What is expected. Going from the line that contains "the word lemak?" through the last line of the records, set down each line again exactly, both included, with pictures left out.

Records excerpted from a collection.
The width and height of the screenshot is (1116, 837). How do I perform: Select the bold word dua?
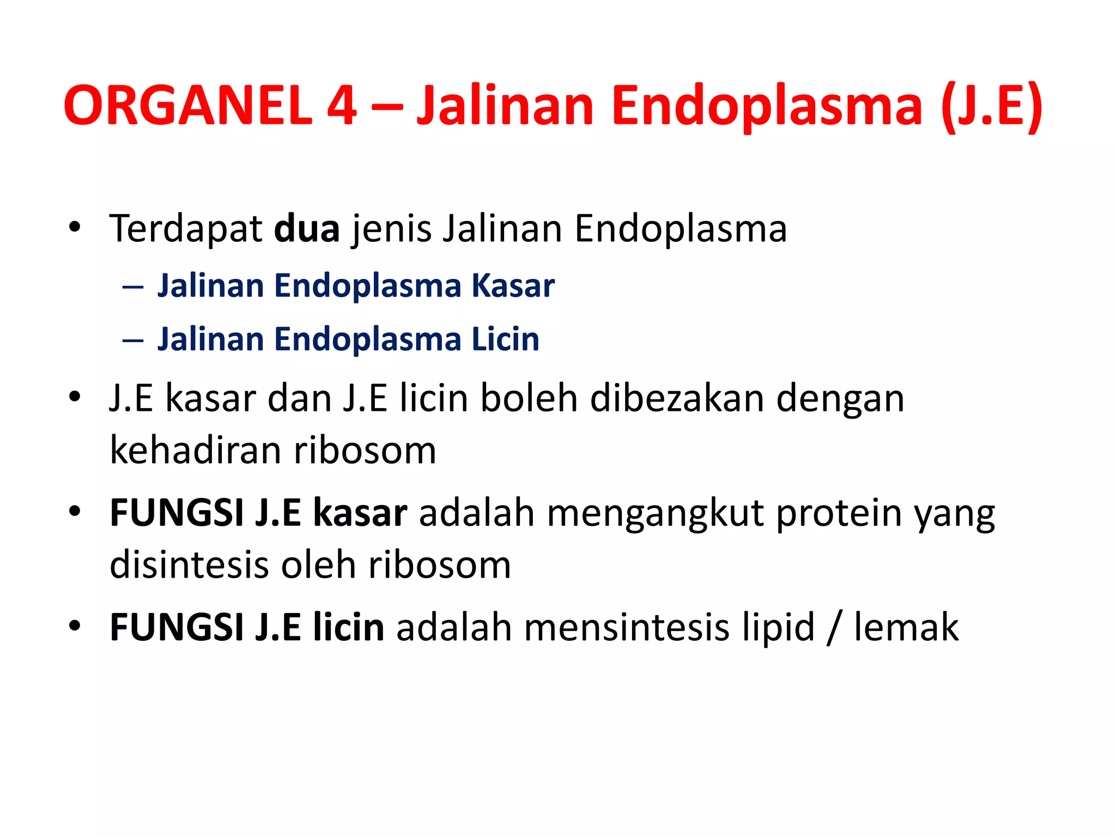[x=307, y=229]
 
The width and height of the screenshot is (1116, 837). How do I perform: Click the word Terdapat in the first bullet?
[x=186, y=229]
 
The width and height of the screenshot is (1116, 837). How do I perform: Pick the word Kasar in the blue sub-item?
[x=513, y=286]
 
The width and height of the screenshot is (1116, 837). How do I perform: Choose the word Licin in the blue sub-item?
[x=505, y=339]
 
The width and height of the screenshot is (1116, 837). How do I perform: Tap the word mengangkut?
[x=655, y=513]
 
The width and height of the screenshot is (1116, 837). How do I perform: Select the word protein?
[x=839, y=513]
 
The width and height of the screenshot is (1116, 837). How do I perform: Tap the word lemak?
[x=906, y=628]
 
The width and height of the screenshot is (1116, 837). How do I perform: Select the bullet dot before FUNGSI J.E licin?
[x=75, y=625]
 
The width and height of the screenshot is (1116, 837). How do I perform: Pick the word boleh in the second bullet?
[x=529, y=398]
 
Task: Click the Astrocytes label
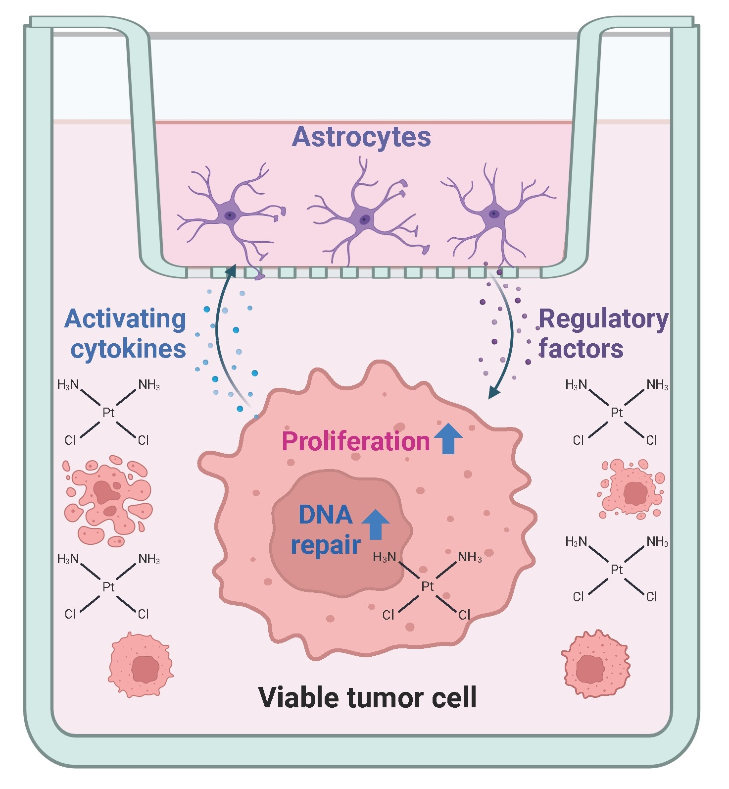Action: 361,137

Answer to this problem.
The width and height of the screenshot is (1116, 837). How do I perform: Tap the word lemak?
[x=906, y=628]
 
The width and height of the screenshot is (1116, 837). How do I perform: Select the bullet dot before FUNGSI J.E licin?
[x=75, y=625]
 
The width and height of the screenshot is (1116, 837). How do I perform: Pick the word boleh in the second bullet?
[x=529, y=398]
 
Task: Click the Astrocytes label
Action: 361,137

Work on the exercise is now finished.